Demi mewujudkan sasaran-sasaran mulia di atas, diperlukan pemetaan tugas yang jelas di antara kedua belah pihak yang telah menyatu dalam ikrar pernikahan, dibutuhkan pembagiaan wewenang dan tanggung jawab yang seimbang di antara suami istri, sehingga tidak terjadi tumpang tindih, sebagian menjarah wilayah kekuasaan yang lain, yang akhirnya berbuntut kepada perselisihan dan percekcokan yang tidak diharapkan.

Islam memberikan derajat qiwamah kepada suami dengan segala beban tanggung jawa dan kewajiban yang harus di pikul, “Kaum laki-laki itu adalah pemimpin bagi kaum wanita, oleh karena Allah telah melebihkan sebagian mereka (laki-laki) atas sebagian yang lain (wanita), dan karena mereka (laki-laki) telah menafkahkan sebagian dari harta mereka.” (An-Nisa`: 34).

Nash di atas menentukan bahwa qiwamah dalam bangunan rumah tangga dimiliki oleh laki-laki dan hal itu demi menata bangunan pernikahan dan menjelaskan tugas-tugas managerialnya guna mencegah terjadinya kesimpangsiuran di antara anggota-anggotanya dengan mengembalikan mereka semua kepada hukum Allah bukan hukum hawa nafsu, emosi dan kepentingan personal.

Nash di atas menyatakan bahwa di antara sebab qiwamah ini adalah diberikannya dasar-dasar qiwamah oleh Allah kepada laki-laki berikut derajat dan keistimewaan-keistimewaan penunjangnya, dan salah satu di antaranya adalah pembebanan infak kepada bangunan ini atas laki-laki.
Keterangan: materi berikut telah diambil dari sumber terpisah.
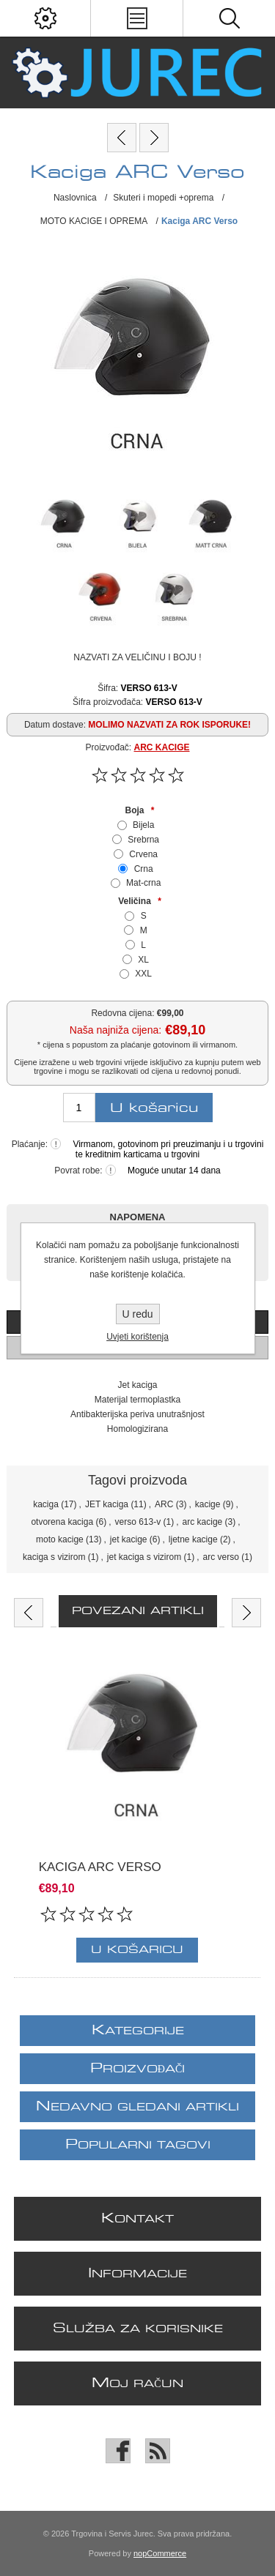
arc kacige (203, 1522)
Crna (143, 869)
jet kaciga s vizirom (144, 1557)
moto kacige (60, 1539)
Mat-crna (143, 883)
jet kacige (128, 1539)
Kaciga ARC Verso (100, 1868)
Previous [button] (28, 1612)
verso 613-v (137, 1522)
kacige (208, 1504)
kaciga (46, 1504)
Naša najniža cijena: (115, 1030)
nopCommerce (159, 2553)
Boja (135, 810)
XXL (143, 973)
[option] (137, 1810)
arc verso (221, 1557)
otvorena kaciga (62, 1522)
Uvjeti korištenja (137, 1337)
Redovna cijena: (122, 1013)
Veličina (135, 901)
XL (143, 960)
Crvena (143, 854)
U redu (137, 1314)
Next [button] (246, 1612)
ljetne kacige (193, 1539)
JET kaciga (106, 1504)
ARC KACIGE (162, 747)
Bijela (143, 825)
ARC (164, 1504)
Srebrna (143, 840)
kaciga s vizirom (54, 1557)
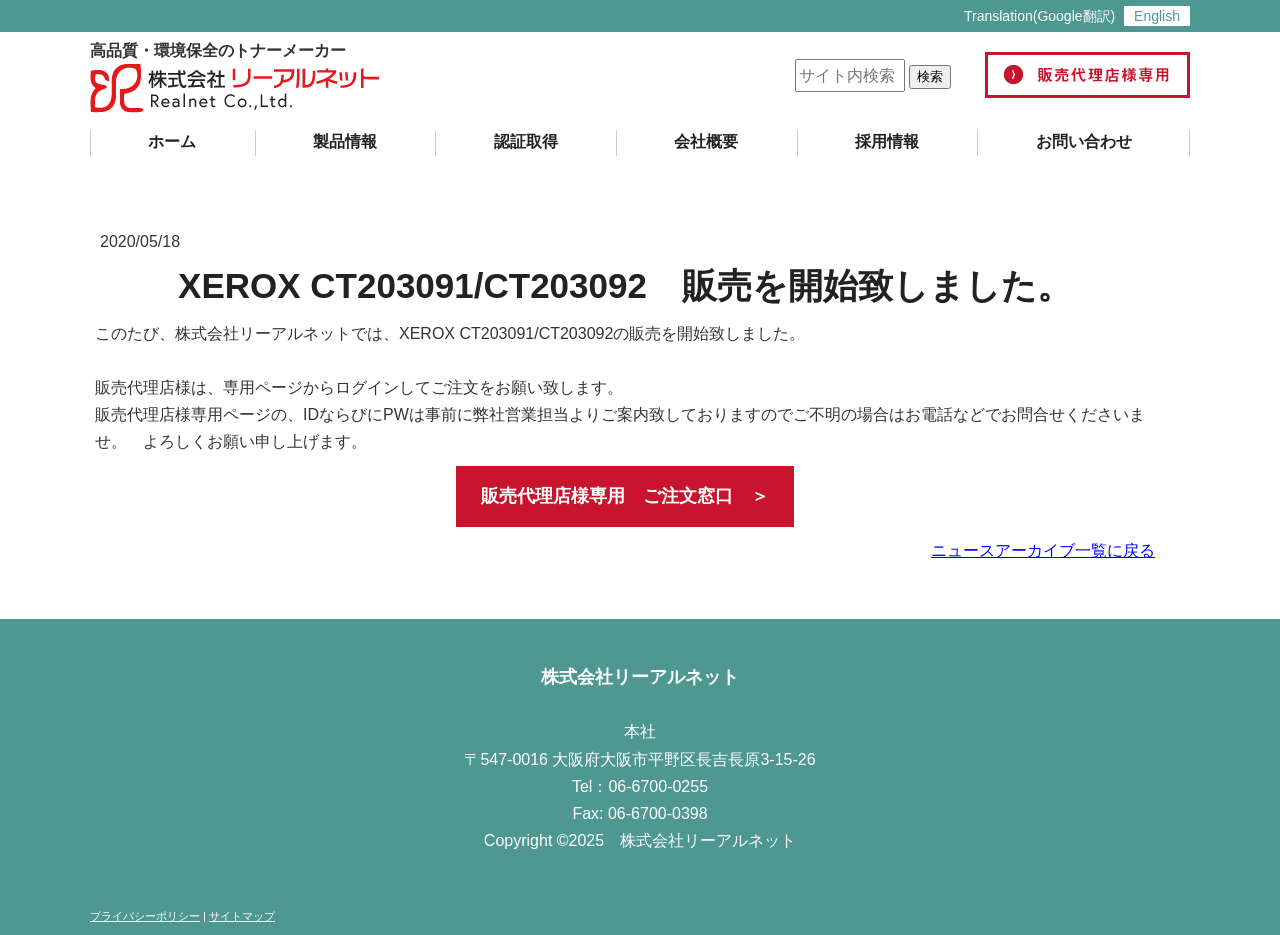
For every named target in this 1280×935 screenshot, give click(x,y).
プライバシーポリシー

Berpijak dari diberikannya qiwamah kepada laki-laki, ia juga menentukan kekhususan-kekhususan qiwamah ini dalam menjaga bangunan rumah tangga dari kehancuran dan melindunginya dari faktor-faktor perusak yang bersifat insidentil serta cara mengantisipasi faktor-faktor tersebut.
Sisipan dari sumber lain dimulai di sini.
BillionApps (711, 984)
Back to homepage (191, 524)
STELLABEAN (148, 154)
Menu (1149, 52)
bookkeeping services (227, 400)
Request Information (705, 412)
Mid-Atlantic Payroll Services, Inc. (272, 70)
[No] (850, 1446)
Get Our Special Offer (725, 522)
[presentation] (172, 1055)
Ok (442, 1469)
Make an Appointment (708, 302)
Jika bangunan-bangunan lain yang lebih rendah kedudukannya dan yang lebih murah harganya seperti perusahaan keuangan, perniagaan, pabrik-pabrik dan sejenisnya hanya diserahkan pengelolaannya kepada orang-orang yang berkompeten yang memiliki keahlian khusus di bidangnya dengan jam terbang dan pengalaman yang tinggi di atas kemampuan dasar menejerial dan qiwamah yang mereka miliki. Jika perkaranya dalam bangunan yang lebih rendah kedudukannya dan lebih murah harganya adalah demikian maka kaidah dasar ini lebih patut dimasukkan ke dalam bangunan keluarga yang menghasilkan nilai kehidupan termahal, yaitu kehidupan insaniyah dan perangkat penunjangnya.
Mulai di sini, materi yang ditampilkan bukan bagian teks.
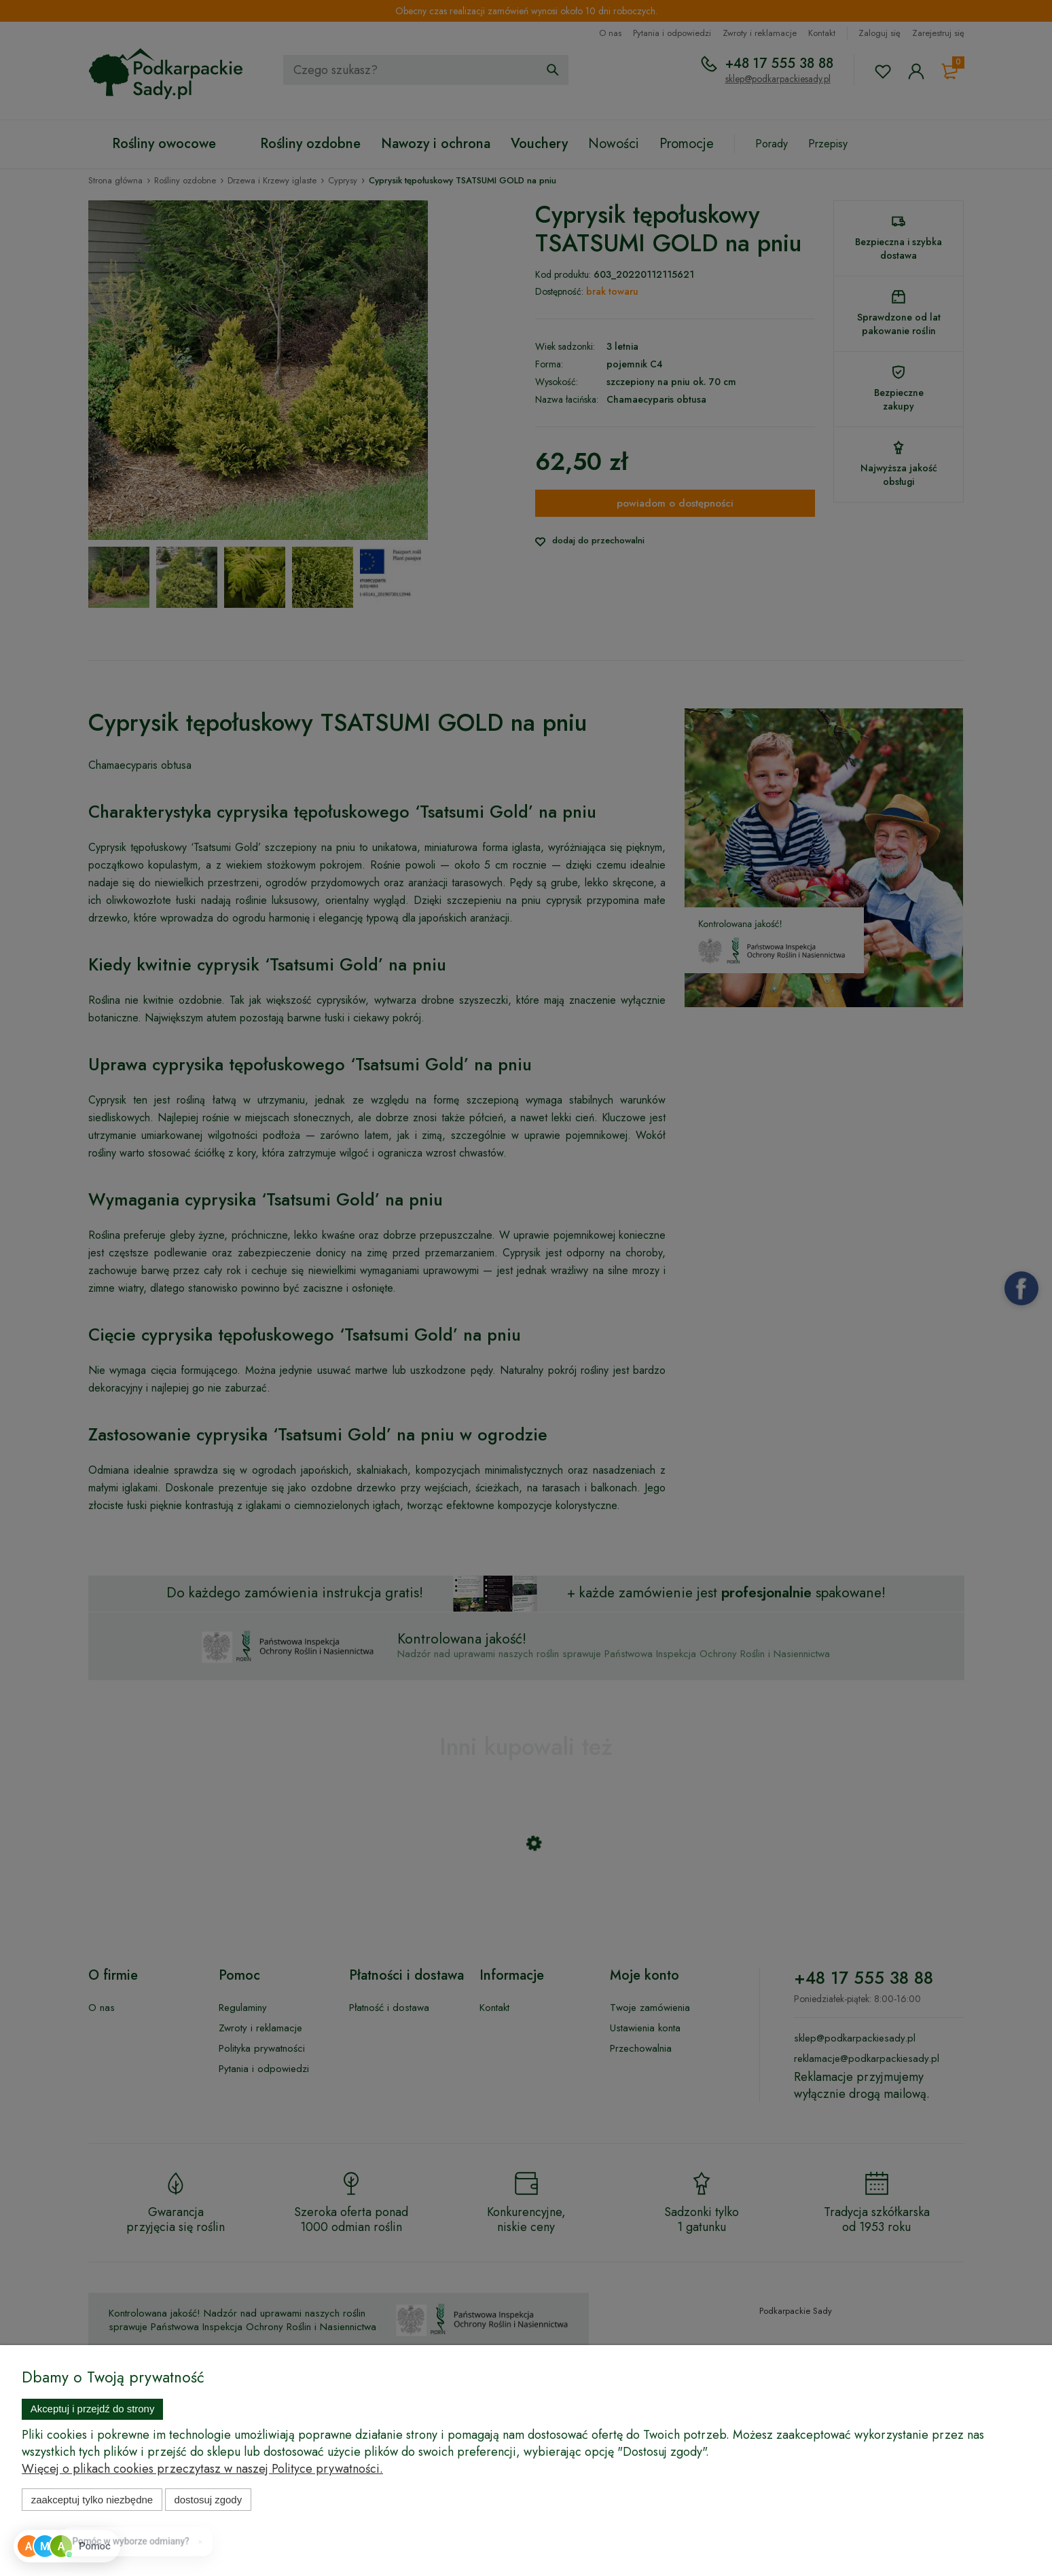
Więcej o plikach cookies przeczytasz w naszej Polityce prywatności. (202, 2469)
Islam memperhatikan fitrah dan kesiapan-kesiapan yang ada pada suami istri, dua belahan jiwa yang satu dalam menunaikan tugas-tugas yang dibebankan kepada masing-masing darinya sesuai dengan kesiapan-kesiapan tersebut, sebagaimana Islam memperhatikan dengannya keadilan dalam membagi tugas-tugas atas dua belahan jiwa yang satu. Keadilan dalam kekhususan masing-masing terhadap bentuk tugas yang disiapkan untuknya yang didukung olehi fitrah dan kesiapannya yang khusus lagi independen. Maka dengan mempertimbangkan fitrah dan kesiapan khusus masing-masing ini-lah, Islam menetapkan klasifikasi tugas dan kewajiban yang seiring dan sejalan dengannya sehinga terwujud keharmonisan dan ketenteraman kehidupan rumah tangga yang berimbas kepada masyarakat. Wallahu a’lam.